The churn in Indian Mutual Fund industry: DSP splits from Blackrock

Blackrock recently sold its 40% stake to DSP in their  DSP-Blackrock MF joint venture. Both wanted a 100% stake in the business and Blackrock is now in the fray for buying IDFC MF.

Dhirendra Kumar writes on this ongoing churn in MF industry and says there is nothing to worry. Infact all this could be great as it will shake up the industry:

There’s nothing unusual in this news–there have so far been 25 ownership changes in India’s mutual fund companies. These have ranged from foreign companies selling the Indian mutual fund business and sailing away (examples: Fidelity, Goldman Sachs), to foreigners buying stakes in homegrown ones (examples: Reliance, SBI), and foreigners selling their stake to their Indian partners (DSP-Blackrock, LIC-Nomura).

This sounds like a serious upheaval but actually, it isn’t. However, I believe that these changes are superficial, or at best preparatory to the real upheaval that is coming. Despite managing 21 lakh crores of people’s money, (up 4X over the last decade), the mutual fund business in India is at a nascent stage. Over the next few years, it has the chance to see the kind of revolutionary scaling up that ecommerce or digital payments is seeing. There’s a savings revolution that India is set for, but one which will happen only if India’s mutual fund incumbents step up and shake off comfortable habits. So far, they are behind the curve.

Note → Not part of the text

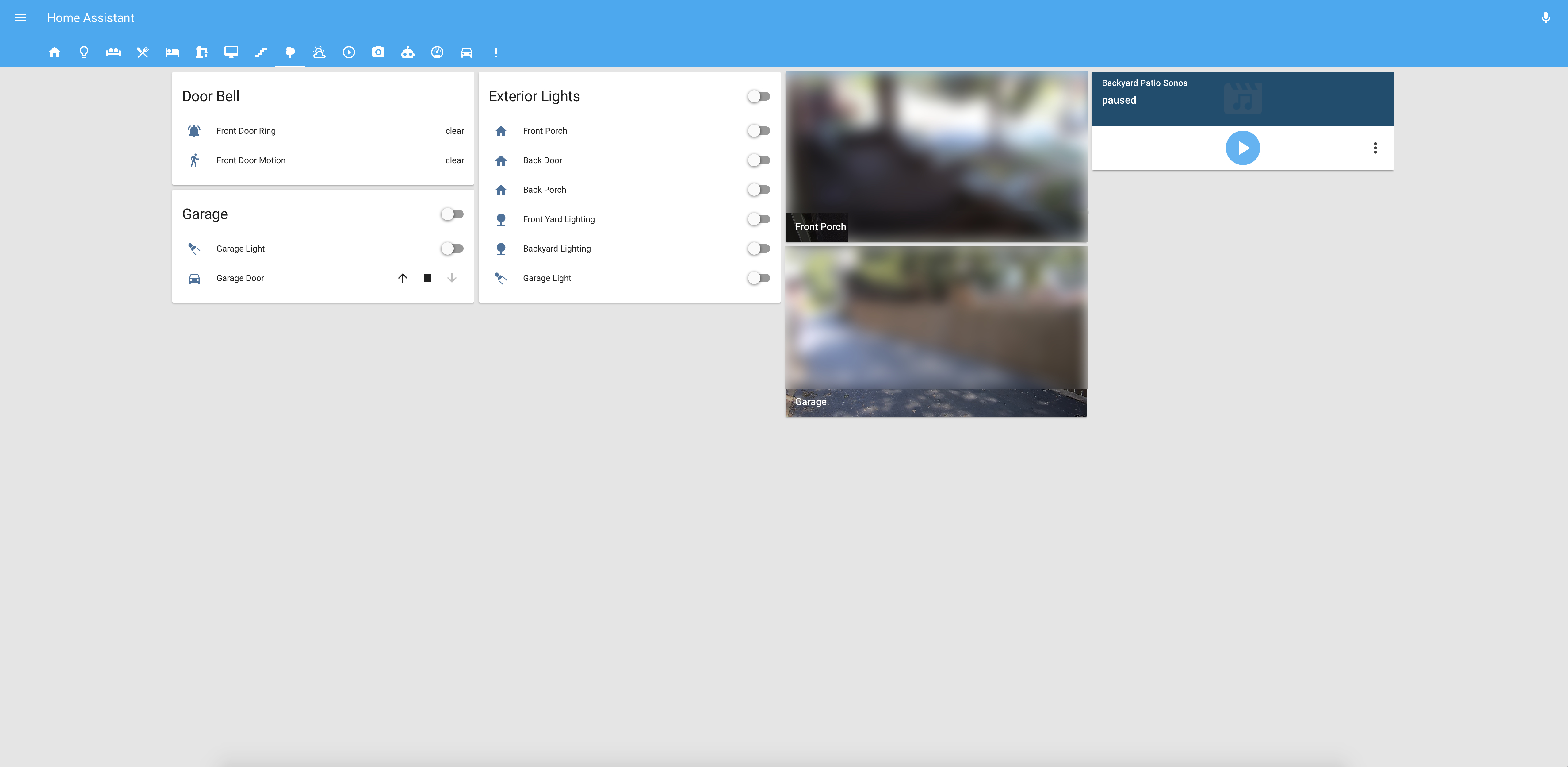Stop the garage door movement
Image resolution: width=1568 pixels, height=767 pixels.
coord(427,278)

My mind goes back to 1991, when the IPO of Mastergain, a closed-end fund from erstwhile Unit Trust of India, unexpectedly got 65 lakh applications. These were paper forms which people queued up to first buy and then deposit. Most banking, cheque clearing, record keeping statements, unit transfers etc were manual. A significant chunk of investors had long-running issues because of faulty records, signature mismatches and other problems. I know because I was one of them.

Even at the time, it was obvious that complete computerisation and networking was the only way forward. And yet, if you had told me back in the day that fully networked and computerised access to autorickshaws and taxis would arrive before it would for mutual funds, it wouldn’t even have sounded like a good joke. However, that change is coming now. The kind of push that is now coming from customers as well as regulators for end-to-end digital flow for investing means that it won’t be long before a digital savings revolution arrives.

The kind of asset management companies that are most likely to take a lead are those that have the size and also the drive to shake up the fossilised distribution conventions that seem to be holding back those that are settled at the top of the pecking order. Churn in ownership of mutual funds is undoubtedly a good sign for the future.